To test this: enter cat, type "hello" without pressing enter, then Ctrl+D: you should see "hellohello".
An extremely rare case of this being useful would be using netcat to send a string somewhere, without sending the end-of-line byte at the end.
I updated "Log out" to "Exit (sends a signal indicating the end of a text stream)". Which I think is a lot more accurate, and still easy to understand.
Oh. My. Gosh. I love this. Thank you. And thank you for being --verbose about the provenance and history of the document. And big big thank yous for the Internet Archive links. Bravo.
Yes, the top most directory, /, is the root directory.
Each directory is a branch in one giant tree structure. For example, if you have a directory containing two other directories, that is a branch that is splitting into two branches.
All directories are descendants of the same root.
Done? I've never uploaded to GitHub before, and I was just doing what I thought I should do. I'll do my best to keep it updated with the version on my website.
Is there a way to make GitHub automatically detect changes to the file at cerium.cc and update the repo? Or do they not allow that? I know a scheduled script would be able to work but I don't really want to have to run it myself.
It is not as complicated as it looks! As a long time windows user I'm in the process of getting used to the command line and I love the simplicity and direct way of doing things. For some tasks and small programs it is amazing. Grep for example is something amazing that you couldn't do in a windows type UI.
For other stuff like visualizing a directory tree you can always use a mouse interface. You're rarely forced to use the terminal.
Makes as much sense as saying "I'll definitely avoid Windows now. I had heard that Windows was supposed to be easy to use", since most of this also applies to WSL2.

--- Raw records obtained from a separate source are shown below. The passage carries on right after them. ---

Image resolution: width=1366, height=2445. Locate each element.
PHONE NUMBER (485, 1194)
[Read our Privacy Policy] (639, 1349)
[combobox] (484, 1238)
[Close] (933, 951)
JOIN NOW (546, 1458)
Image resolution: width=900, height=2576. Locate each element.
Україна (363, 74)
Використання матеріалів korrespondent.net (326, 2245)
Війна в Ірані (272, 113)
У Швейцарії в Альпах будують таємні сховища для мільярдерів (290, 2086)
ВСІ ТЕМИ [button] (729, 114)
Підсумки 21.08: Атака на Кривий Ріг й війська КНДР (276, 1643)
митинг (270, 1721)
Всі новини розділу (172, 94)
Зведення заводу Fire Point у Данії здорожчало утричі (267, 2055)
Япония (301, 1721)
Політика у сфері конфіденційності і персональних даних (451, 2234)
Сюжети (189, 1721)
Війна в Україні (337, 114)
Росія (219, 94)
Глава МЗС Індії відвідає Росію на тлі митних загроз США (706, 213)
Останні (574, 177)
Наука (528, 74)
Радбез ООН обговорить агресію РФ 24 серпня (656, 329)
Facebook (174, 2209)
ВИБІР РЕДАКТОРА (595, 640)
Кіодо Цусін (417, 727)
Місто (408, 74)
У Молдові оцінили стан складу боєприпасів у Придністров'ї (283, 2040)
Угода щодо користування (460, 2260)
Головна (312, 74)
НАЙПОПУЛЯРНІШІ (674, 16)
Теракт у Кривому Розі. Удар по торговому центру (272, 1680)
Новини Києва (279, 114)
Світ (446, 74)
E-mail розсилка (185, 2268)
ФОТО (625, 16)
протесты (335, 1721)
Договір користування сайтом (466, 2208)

A little over a decade & a half and I find that very useful. Should have GPG in for reading signatures on software and such too. If you'd like I can contribute to GPG terminal as I've been using it for a good portion of that time.
At the end, in redirection, <<: that's not how here-documents work. The example gives the impression it will read the given file up until "STOP", but in reality the shell expects you to keep writing your here-doc until you write "STOP" and then feeds it to the program as if it were all on stdin. I don't think wc even does anything with the stdin if you give it a filename...
Note that variable expansion will happen in here-docs, so it's a bit different than a simple cat.
Also look into here-strings. And process substitution, I find that quite handy.